It's been over a year since my last update, and it's been interesting to say the least. Prompted by a variety of situations, I found myself in a position where I needed to step back from the bleeder world and focus on myself.
I was facing my first semester back in brick and mortar school after finally working out a solid(ish) treatment plan. I was riddled with anxiety and fear that things would spiral out of control again, thus requiring me to medically withdraw. It had become the 'normal' for me where school was concerned, so I was cautious to place any expectations on my return. To everyone's surprise, my treatment plan held up and I was able to get through my first semester with it being relatively uneventful. It was great to be back with my friends and I found my groove. I also started touring colleges, something that blew my mind! There were times I doubted I would ever finish high school, let alone go on to college!
Second semester was a bit of a
different story. I ended up breaking my foot in January, with the full extent of the injury not being found until mid- April, which ultimately caused me massive amounts of pain and stress. My bleeding patterns also began to pick up around the same time, which, at times, put me totally out of commission. We also had some pretty significant things happen within our family. It was really tough to balance school and my bleeding/foot/personal issues, but thanks to the wonderful staff at my school and the abundance of support from my friends and family, I finished the first part of my senior year strong.
In the last year, I also got a peek at the not so great side of our community. I became alarmingly aware that sometimes, things aren't always as they seem. Unfortunately, I walked into the community as a relatively newly diagnosed individual who was looking for support and information and with that, I was blind to what can go on behind the scenes. I had heard stories but I was cautious to feed into it as that hadn't been my experience. As I slowly became more involved, it was obvious that politics and questionable motives were the driving forces in certain areas of the community. My experiences gave me a unique and somewhat tainted perspective of things, so I decided that I needed to take a break. I couldn't compromise my own moral standards to be involved in something bigger.
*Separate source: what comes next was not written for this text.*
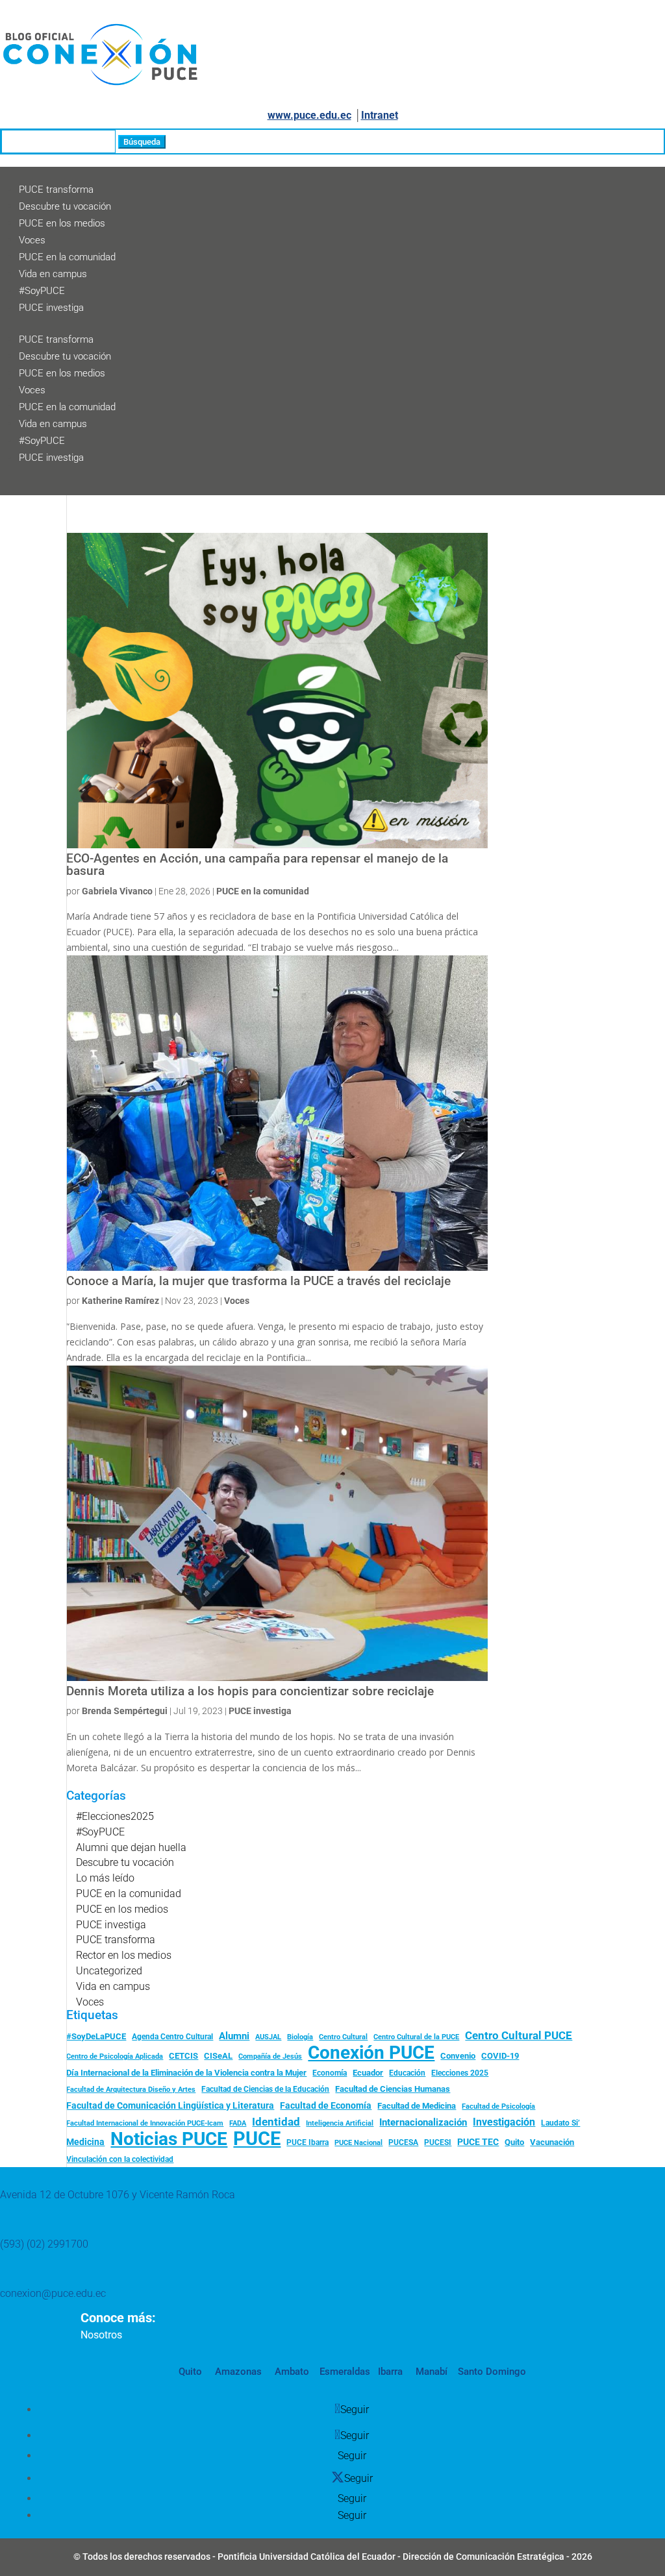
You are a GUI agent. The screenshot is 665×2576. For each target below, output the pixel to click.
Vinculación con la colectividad (119, 2159)
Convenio (457, 2056)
With all of that said, over the last year I remained close with a few individuals that I had made connections with. I never stopped advocating for myself or my friends. I also did a lot of reflecting on certain situations and I'm happy to say that I learned lessons that I couldn't have sitting behind a desk. So as they say, you live and you learn.
As Fall approaches, I'm starting to think about my life from here on out. I have 18 weeks of high school left, as my graduation date is set for mid-December. It's an incredibly overwhelming and humbling reminder of everything I've been through the last few years and it blows my mind to see myself where I am today. If you had told me a year ago that I would actually be here writing this right now, I can't say I would have believed it. I've learned that there's always a light at the end of the tunnel, no matter how well you can actually see it. I've learned that the fight can get you down, but picking yourself back up and continuing the battle is always worth it. I discovered that I, as an individual, am capable of more than I ever thought I was-- and that feeling is pretty cool.
First tour: University of Alabama. Roll Tide! |
Second semester was a bit of a
different story. I ended up breaking my foot in January, with the full extent of the injury not being found until mid- April, which ultimately caused me massive amounts of pain and stress. My bleeding patterns also began to pick up around the same time, which, at times, put me totally out of commission. We also had some pretty significant things happen within our family. It was really tough to balance school and my bleeding/foot/personal issues, but thanks to the wonderful staff at my school and the abundance of support from my friends and family, I finished the first part of my senior year strong.
In the last year, I also got a peek at the not so great side of our community. I became alarmingly aware that sometimes, things aren't always as they seem. Unfortunately, I walked into the community as a relatively newly diagnosed individual who was looking for support and information and with that, I was blind to what can go on behind the scenes. I had heard stories but I was cautious to feed into it as that hadn't been my experience. As I slowly became more involved, it was obvious that politics and questionable motives were the driving forces in certain areas of the community. My experiences gave me a unique and somewhat tainted perspective of things, so I decided that I needed to take a break. I couldn't compromise my own moral standards to be involved in something bigger.
With all of that said, over the last year I remained close with a few individuals that I had made connections with. I never stopped advocating for myself or my friends. I also did a lot of reflecting on certain situations and I'm happy to say that I learned lessons that I couldn't have sitting behind a desk. So as they say, you live and you learn.
As Fall approaches, I'm starting to think about my life from here on out. I have 18 weeks of high school left, as my graduation date is set for mid-December. It's an incredibly overwhelming and humbling reminder of everything I've been through the last few years and it blows my mind to see myself where I am today. If you had told me a year ago that I would actually be here writing this right now, I can't say I would have believed it. I've learned that there's always a light at the end of the tunnel, no matter how well you can actually see it. I've learned that the fight can get you down, but picking yourself back up and continuing the battle is always worth it. I discovered that I, as an individual, am capable of more than I ever thought I was-- and that feeling is pretty cool.